Last week Ian Duncan Smith (IDS) became the first Conservative cabinet minister to resign over party policy since the Tories returned to power in 2010.

As Secretary for Work and Pensions, IDS oversaw a wide range of controversial changes to welfare provision before offering his shock resignation in response to last week’s Budget announcement.

On Sunday’s BBC Andrew Marr Show he accused the Prime Minister and Chancellor of going too far in their quest to tackle the nation’s fiscal deficit. The juxtaposition of tax cuts for the wealthy and cuts to Personal Independence Payments (PIP) to those with disabilities, he said, were indefensible.

During the same programme former Liberal Democrat minister David Laws told of the divisions between Mr Osborne and Mr Duncan Smith throughout the last parliament.

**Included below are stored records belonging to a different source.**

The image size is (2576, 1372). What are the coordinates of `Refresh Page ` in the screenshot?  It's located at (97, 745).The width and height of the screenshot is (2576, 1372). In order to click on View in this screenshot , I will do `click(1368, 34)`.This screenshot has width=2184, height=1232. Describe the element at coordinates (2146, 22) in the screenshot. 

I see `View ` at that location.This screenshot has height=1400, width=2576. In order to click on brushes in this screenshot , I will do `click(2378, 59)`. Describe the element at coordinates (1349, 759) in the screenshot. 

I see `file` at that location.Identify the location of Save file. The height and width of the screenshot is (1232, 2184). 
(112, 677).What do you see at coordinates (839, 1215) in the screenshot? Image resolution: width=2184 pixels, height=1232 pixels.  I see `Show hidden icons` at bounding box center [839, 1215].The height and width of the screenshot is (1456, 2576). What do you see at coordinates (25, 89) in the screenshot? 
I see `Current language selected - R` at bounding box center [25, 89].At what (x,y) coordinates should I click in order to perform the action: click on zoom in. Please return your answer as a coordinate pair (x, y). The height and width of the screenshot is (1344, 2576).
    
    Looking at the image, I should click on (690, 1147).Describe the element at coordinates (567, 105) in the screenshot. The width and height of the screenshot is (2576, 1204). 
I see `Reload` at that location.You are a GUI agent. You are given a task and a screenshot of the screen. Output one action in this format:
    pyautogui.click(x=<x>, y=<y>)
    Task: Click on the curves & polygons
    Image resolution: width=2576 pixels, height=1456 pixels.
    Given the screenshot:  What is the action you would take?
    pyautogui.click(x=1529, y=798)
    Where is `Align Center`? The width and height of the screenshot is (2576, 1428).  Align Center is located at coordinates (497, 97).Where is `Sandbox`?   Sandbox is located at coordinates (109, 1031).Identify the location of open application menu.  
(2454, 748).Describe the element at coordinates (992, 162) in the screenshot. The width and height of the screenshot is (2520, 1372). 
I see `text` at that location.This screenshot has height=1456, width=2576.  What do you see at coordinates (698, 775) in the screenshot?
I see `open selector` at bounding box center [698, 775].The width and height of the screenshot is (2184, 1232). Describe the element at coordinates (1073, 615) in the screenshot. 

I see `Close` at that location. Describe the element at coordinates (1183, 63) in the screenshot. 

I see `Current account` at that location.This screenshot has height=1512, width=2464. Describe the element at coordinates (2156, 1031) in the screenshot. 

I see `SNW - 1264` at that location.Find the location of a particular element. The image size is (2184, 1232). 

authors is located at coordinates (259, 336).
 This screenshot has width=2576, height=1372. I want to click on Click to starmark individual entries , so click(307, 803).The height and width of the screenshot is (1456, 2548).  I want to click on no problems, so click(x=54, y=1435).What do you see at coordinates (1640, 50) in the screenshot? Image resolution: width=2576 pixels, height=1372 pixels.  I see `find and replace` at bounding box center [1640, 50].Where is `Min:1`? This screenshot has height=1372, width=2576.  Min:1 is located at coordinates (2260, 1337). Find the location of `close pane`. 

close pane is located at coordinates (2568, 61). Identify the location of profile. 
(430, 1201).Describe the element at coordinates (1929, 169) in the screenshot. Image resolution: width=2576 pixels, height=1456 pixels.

Despite five years of very public Tory reservations over sharing power, if IDS’s claims of conscience are to be believed and accusations of political motivation disparaged then having the Lib Dems in government to veto Osborne’s agenda must have been a god send.

So, are we better off with coalitions?

For a country said to be so used to one-party rule, throughout the last Westminster mandate of 2010-2015 the only one-party majority government to be found across the UK was the SNP-dominated Executive in Scotland, elected in 2011.

Even there the SNP majority was a surprise, garnered within an electoral system actually designed to prevent any one party from dominating. In Wales, the current government is a minority Labour government.

Coalition requires political parties to compromise, to complement and even sacrifice manifesto pledges for the sake of forging agreeable programme for government.

Between 2010 and 2015, depending upon the Lib Dems to wield power at Westminster a Conservative Party sceptical of power-sharing and divided over Europe displayed rather impressive party discipline.

Now, having upped their representation in the House of Commons and won a surprising though slim majority of 17 seats, amazingly the Prime Minister and Chancellor have never looked more vulnerable.

Backbenchers are rebelling over welfare and cracks ahead of June’s EU referendum have been blown wide open. Some pundits are predicting all-out Tory civil war.

In Northern Ireland, mandatory coalition often comes under criticism but, really, our ways of institutions are more stable than we give them credit.

Power-sharing is a fact of political life here. Elsewhere too, given the fragmentation of parliaments across the continent, inter-party governments are becoming more commonplace.

Previously, if our two biggest parties agreed to a Programme for Government and smaller groups refused to take their seats at the Executive, pundits would have predicted the political equivalent of Armageddon. Now, not so much. Despite the rhetoric, compromise is at the heart of Stormont.

Following May’s elections, should the Ulster Unionist Party and SDLP choose to go into opposition together at the Assembly such a move may be viewed more with interest than anxiety.

Whatever you believe Ian Duncan Smith’s reasons for resigning may be, there is no doubting that the presence of another party in government vetoing his own Chancellor’s demands kept him from quitting earlier.

No form of government is perfect, it seems, but compromise is the prerequisite for good governance.